Weitere exemplarische Übernahmen aus dem Englischen sind bitschn (Pfirsiche) von peaches, fence (Zaun), ropm (ausrauben, engl. to rob), die Lehnbildung zehn Monate zruck (ten months ago) und hybride Bildungen wie Christmaszeit für Weihnachtszeit oder Schulholidays für Schulferien. Zu diskutieren wäre, ob draim (fahren) ebenfalls einen englischen Einfluss darstellt (vgl. to drive). Da dieses Phänomen auch in den bairischen Dialekten der Westukraine erscheint, kann auch von einer eigenständigen Entwicklung ausgegangen werden.

 

Darüber hinaus werden englische Begriffe für jene Gegenstände verwendet, die zur Zeit der Einwanderung noch nicht bekannt bzw. existent waren und sich somit noch kein deutscher Begriff etablieren konnte, z. B. washing machine, television oder sink (Waschbecken in der Küche). Beim Lexem telefonieren ist hingegen kein englischer Einfluss zu beobachten. Hier verwenden die Gewährspersonen den wohl aus dem Ursprungsgebiet mitgebrachten Begriff telegrafieren.

Einfluss der Maori-Sprache

 

Die deutschböhmischen Siedlerinnen und Siedler waren nach ihrer Ankunft mit einer ihnen unbekannten Vegetation konfrontiert, sodass sich gerade in der ersten Zeit große Versorgungsprobleme einstellten. Es waren die örtlichen Maori, die die Neuankömmlinge unterstützten und den ernsten Mangel an Nahrung milderten.
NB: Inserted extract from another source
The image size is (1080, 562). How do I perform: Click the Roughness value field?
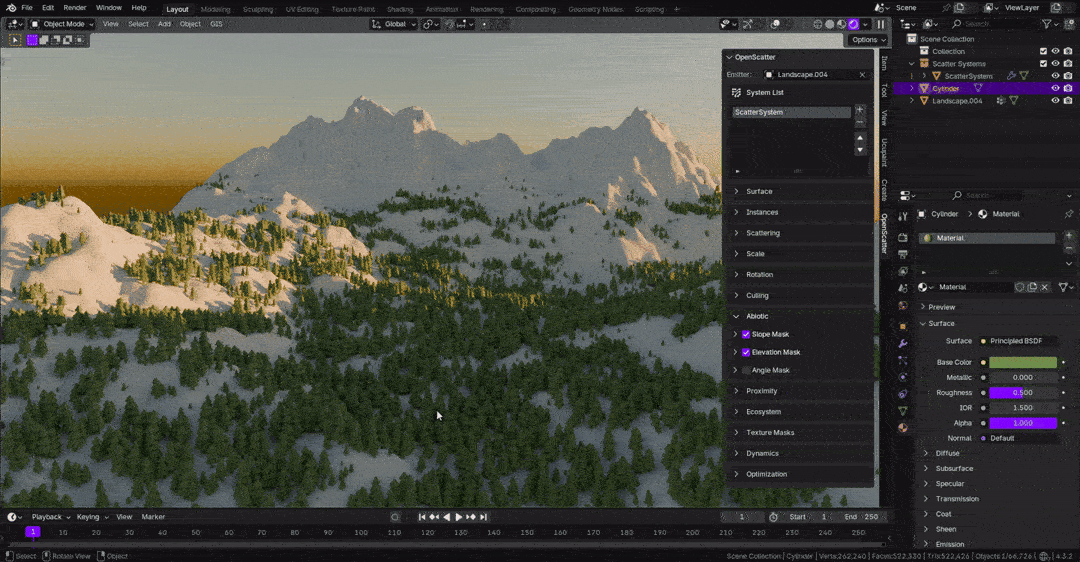pyautogui.click(x=1022, y=393)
Vor den Maori-Kriegen war die Beziehung gerade zum Ngati Whatua Stamm so gut, dass es auch zu Eheschließungen zwischen den Mitgliedern beider Gruppen kam. Die Mutter einer Gewährsperson aus Puhoi stammt aus einer solchen Verbindung.
So ist es auch nicht verwunderlich, dass einige Wörter der Maori-Sprache Eingang in den deutschböhmischen Dialekt gefunden haben. Als Beispiel ist hier die Bezeichnung gumara für Kumara (eine Süßkartoffelart) angeführt. Diese Frucht wurde bei der ersten Welle der polynesischen Besiedlung eingeführt.